Data records ->
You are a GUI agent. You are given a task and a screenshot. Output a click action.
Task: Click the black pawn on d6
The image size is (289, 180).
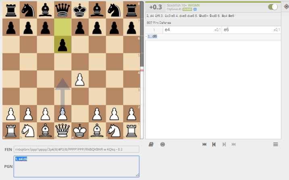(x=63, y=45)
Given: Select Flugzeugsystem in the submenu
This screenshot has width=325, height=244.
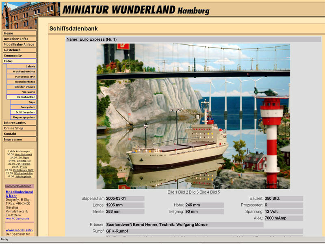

Exercise goal -> Reproduce the records from the line with "Given: Select Flugzeugsystem in the submenu" up to and including the last line of the records, switching "submenu" to "context menu" and changing nothing else. Omit the pictures.

Answer to the problem ->
Given: Select Flugzeugsystem in the context menu
This screenshot has width=325, height=244.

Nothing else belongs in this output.